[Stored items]
====
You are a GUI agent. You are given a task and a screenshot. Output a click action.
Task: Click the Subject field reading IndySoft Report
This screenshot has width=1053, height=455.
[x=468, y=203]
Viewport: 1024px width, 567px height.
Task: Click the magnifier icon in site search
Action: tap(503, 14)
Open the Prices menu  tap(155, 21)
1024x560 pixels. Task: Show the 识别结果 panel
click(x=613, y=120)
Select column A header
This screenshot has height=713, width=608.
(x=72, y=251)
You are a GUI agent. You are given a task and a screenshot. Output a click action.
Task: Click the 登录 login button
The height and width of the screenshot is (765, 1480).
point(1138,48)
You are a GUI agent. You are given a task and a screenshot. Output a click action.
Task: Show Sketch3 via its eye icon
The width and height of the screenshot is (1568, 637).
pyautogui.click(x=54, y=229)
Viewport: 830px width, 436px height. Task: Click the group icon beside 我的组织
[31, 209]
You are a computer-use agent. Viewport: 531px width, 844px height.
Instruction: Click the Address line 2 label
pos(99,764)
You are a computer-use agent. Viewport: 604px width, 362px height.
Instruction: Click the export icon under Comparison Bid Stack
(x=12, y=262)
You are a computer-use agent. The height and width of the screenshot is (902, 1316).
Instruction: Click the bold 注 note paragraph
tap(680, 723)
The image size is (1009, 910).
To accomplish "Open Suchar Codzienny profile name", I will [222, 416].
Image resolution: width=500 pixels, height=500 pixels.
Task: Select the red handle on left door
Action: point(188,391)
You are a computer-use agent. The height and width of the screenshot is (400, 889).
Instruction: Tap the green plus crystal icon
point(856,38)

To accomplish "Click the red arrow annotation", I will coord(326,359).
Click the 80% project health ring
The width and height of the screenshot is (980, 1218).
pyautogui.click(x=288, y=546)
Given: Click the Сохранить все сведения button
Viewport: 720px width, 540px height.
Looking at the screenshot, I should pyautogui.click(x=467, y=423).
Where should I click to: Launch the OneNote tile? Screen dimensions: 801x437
====
• _TO DO_
Return every record, leaving each line exactly as it was given.

• _RESPONSE BOX_
You are a GUI agent. You are given a task and a screenshot. Output a click action.
Task: Click the Subject field reading IndySoft Report
This screenshot has width=1053, height=455.
[x=468, y=203]
Viewport: 1024px width, 567px height.
Task: Click the magnifier icon in site search
Action: tap(503, 14)
Open the Prices menu  tap(155, 21)
1024x560 pixels. Task: Show the 识别结果 panel
click(x=613, y=120)
Select column A header
This screenshot has height=713, width=608.
(x=72, y=251)
You are a GUI agent. You are given a task and a screenshot. Output a click action.
Task: Click the 登录 login button
The height and width of the screenshot is (765, 1480).
point(1138,48)
You are a GUI agent. You are given a task and a screenshot. Output a click action.
Task: Show Sketch3 via its eye icon
The width and height of the screenshot is (1568, 637).
pyautogui.click(x=54, y=229)
Viewport: 830px width, 436px height. Task: Click the group icon beside 我的组织
[31, 209]
You are a computer-use agent. Viewport: 531px width, 844px height.
Instruction: Click the Address line 2 label
pos(99,764)
You are a computer-use agent. Viewport: 604px width, 362px height.
Instruction: Click the export icon under Comparison Bid Stack
(x=12, y=262)
You are a computer-use agent. The height and width of the screenshot is (902, 1316).
Instruction: Click the bold 注 note paragraph
tap(680, 723)
The image size is (1009, 910).
To accomplish "Open Suchar Codzienny profile name", I will [222, 416].
Image resolution: width=500 pixels, height=500 pixels.
Task: Select the red handle on left door
Action: point(188,391)
You are a computer-use agent. The height and width of the screenshot is (400, 889).
Instruction: Tap the green plus crystal icon
point(856,38)

To accomplish "Click the red arrow annotation", I will coord(326,359).
Click the 80% project health ring
The width and height of the screenshot is (980, 1218).
pyautogui.click(x=288, y=546)
Given: Click the Сохранить все сведения button
Viewport: 720px width, 540px height.
Looking at the screenshot, I should pyautogui.click(x=467, y=423).
Where should I click to: Launch the OneNote tile? Screen dimensions: 801x437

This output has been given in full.